(Data extracted from a collection)
◆ ◆ ◆ ◆
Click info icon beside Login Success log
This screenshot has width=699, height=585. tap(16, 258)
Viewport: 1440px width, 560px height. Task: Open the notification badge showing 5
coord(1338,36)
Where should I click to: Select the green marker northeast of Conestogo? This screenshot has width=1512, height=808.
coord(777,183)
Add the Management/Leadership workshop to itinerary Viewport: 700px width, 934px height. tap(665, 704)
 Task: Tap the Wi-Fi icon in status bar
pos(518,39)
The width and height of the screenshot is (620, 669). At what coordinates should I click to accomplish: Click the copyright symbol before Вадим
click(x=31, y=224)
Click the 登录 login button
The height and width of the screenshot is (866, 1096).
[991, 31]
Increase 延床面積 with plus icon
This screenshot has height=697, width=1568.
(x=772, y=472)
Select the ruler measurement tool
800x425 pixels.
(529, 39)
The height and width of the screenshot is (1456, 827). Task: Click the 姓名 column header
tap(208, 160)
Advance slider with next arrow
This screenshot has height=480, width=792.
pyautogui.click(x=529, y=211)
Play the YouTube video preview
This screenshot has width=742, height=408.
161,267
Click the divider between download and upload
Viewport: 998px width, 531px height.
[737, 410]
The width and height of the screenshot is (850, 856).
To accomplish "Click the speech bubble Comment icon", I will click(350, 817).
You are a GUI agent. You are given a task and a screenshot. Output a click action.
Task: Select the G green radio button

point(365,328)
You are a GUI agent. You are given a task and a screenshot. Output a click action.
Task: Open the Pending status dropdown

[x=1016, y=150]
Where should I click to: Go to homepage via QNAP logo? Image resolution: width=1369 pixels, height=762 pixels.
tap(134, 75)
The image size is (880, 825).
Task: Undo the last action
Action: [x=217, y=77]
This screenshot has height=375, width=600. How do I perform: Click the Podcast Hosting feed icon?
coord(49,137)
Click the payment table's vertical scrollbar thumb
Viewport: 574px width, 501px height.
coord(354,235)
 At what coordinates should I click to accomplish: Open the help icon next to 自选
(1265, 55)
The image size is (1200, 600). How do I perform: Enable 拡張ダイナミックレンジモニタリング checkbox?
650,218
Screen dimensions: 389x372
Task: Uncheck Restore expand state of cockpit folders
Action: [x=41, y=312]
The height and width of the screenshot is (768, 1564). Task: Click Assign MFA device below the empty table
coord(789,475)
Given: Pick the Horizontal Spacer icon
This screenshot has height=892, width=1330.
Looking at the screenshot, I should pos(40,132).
◆ ◆ ◆ ◆
What to work on —
Retype the records above in full. Every word should match.

Solution to this exercise —
Click info icon beside Login Success log
This screenshot has width=699, height=585. tap(16, 258)
Viewport: 1440px width, 560px height. Task: Open the notification badge showing 5
coord(1338,36)
Where should I click to: Select the green marker northeast of Conestogo? This screenshot has width=1512, height=808.
coord(777,183)
Add the Management/Leadership workshop to itinerary Viewport: 700px width, 934px height. tap(665, 704)
 Task: Tap the Wi-Fi icon in status bar
pos(518,39)
The width and height of the screenshot is (620, 669). At what coordinates should I click to accomplish: Click the copyright symbol before Вадим
click(x=31, y=224)
Click the 登录 login button
The height and width of the screenshot is (866, 1096).
[991, 31]
Increase 延床面積 with plus icon
This screenshot has height=697, width=1568.
(x=772, y=472)
Select the ruler measurement tool
800x425 pixels.
(529, 39)
The height and width of the screenshot is (1456, 827). Task: Click the 姓名 column header
tap(208, 160)
Advance slider with next arrow
This screenshot has height=480, width=792.
pyautogui.click(x=529, y=211)
Play the YouTube video preview
This screenshot has width=742, height=408.
161,267
Click the divider between download and upload
Viewport: 998px width, 531px height.
[737, 410]
The width and height of the screenshot is (850, 856).
To accomplish "Click the speech bubble Comment icon", I will click(350, 817).
You are a GUI agent. You are given a task and a screenshot. Output a click action.
Task: Select the G green radio button

point(365,328)
You are a GUI agent. You are given a task and a screenshot. Output a click action.
Task: Open the Pending status dropdown

[x=1016, y=150]
Where should I click to: Go to homepage via QNAP logo? Image resolution: width=1369 pixels, height=762 pixels.
tap(134, 75)
The image size is (880, 825).
Task: Undo the last action
Action: [x=217, y=77]
This screenshot has height=375, width=600. How do I perform: Click the Podcast Hosting feed icon?
coord(49,137)
Click the payment table's vertical scrollbar thumb
Viewport: 574px width, 501px height.
coord(354,235)
 At what coordinates should I click to accomplish: Open the help icon next to 自选
(1265, 55)
The image size is (1200, 600). How do I perform: Enable 拡張ダイナミックレンジモニタリング checkbox?
650,218
Screen dimensions: 389x372
Task: Uncheck Restore expand state of cockpit folders
Action: [x=41, y=312]
The height and width of the screenshot is (768, 1564). Task: Click Assign MFA device below the empty table
coord(789,475)
Given: Pick the Horizontal Spacer icon
This screenshot has height=892, width=1330.
Looking at the screenshot, I should pos(40,132).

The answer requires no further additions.